= Beginning of Section =

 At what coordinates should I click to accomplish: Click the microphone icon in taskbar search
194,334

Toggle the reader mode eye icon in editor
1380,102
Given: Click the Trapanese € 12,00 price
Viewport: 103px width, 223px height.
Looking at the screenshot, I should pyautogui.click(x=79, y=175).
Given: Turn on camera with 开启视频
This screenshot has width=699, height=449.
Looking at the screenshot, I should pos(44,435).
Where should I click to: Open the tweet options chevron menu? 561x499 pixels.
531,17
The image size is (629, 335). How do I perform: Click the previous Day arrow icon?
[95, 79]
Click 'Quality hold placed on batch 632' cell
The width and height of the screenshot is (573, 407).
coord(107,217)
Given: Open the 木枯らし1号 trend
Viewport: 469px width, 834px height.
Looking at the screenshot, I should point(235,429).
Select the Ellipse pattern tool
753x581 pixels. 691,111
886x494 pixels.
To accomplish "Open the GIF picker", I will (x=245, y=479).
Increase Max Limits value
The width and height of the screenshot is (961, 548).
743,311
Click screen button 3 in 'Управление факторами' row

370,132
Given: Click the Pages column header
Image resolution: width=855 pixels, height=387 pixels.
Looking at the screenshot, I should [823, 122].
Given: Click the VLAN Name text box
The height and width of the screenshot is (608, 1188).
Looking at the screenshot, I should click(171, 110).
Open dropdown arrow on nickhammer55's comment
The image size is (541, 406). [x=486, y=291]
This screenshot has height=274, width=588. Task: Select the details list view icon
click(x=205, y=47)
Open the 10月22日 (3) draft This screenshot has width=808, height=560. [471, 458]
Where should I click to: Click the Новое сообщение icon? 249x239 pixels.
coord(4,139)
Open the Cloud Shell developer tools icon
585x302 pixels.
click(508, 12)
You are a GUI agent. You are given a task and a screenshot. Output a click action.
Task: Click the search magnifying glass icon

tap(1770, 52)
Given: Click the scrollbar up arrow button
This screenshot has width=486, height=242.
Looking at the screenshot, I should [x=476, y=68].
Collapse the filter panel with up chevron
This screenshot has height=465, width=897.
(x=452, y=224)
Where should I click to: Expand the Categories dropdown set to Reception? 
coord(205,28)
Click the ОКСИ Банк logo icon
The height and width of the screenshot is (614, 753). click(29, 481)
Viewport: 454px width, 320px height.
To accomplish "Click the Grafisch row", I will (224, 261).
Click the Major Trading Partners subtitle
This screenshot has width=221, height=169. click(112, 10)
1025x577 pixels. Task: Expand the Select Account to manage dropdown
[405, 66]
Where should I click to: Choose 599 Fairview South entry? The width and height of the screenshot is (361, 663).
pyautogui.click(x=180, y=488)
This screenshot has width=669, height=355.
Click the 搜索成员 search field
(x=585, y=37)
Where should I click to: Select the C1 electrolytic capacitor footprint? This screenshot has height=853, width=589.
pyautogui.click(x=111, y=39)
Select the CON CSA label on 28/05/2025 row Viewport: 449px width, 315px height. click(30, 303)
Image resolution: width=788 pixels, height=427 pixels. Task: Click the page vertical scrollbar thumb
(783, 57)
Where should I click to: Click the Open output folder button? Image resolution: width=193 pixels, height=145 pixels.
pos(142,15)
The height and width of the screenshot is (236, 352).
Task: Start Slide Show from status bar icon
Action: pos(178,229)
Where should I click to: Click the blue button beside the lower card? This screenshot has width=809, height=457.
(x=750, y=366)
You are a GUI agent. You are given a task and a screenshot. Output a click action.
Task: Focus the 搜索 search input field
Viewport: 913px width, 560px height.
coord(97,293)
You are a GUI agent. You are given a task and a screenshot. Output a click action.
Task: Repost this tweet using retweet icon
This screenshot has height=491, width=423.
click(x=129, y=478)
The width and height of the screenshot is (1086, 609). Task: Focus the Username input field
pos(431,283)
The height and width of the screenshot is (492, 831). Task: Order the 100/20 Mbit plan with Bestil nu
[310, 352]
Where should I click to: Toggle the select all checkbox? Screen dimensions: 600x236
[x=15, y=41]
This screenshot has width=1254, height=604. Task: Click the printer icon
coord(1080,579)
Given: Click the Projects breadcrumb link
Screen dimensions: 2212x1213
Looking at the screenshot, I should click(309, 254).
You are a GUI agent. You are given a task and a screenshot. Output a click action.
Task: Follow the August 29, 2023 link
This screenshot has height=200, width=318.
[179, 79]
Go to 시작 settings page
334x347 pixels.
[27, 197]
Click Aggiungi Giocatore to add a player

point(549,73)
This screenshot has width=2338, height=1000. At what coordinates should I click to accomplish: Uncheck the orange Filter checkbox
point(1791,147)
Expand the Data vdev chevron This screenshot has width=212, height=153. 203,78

= End of Section =

### [DESCRIPTION OF THE TASK]
Only those lines of the entries above that run from the line containing "The height and width of the screenshot is (492, 831)." to the line containing "Go to 시작 settings page", both included, should be transcribed exactly.

### [RESULT]
The height and width of the screenshot is (492, 831). Task: Order the 100/20 Mbit plan with Bestil nu
[310, 352]
Where should I click to: Toggle the select all checkbox? Screen dimensions: 600x236
[x=15, y=41]
This screenshot has width=1254, height=604. Task: Click the printer icon
coord(1080,579)
Given: Click the Projects breadcrumb link
Screen dimensions: 2212x1213
Looking at the screenshot, I should click(309, 254).
You are a GUI agent. You are given a task and a screenshot. Output a click action.
Task: Follow the August 29, 2023 link
This screenshot has height=200, width=318.
[179, 79]
Go to 시작 settings page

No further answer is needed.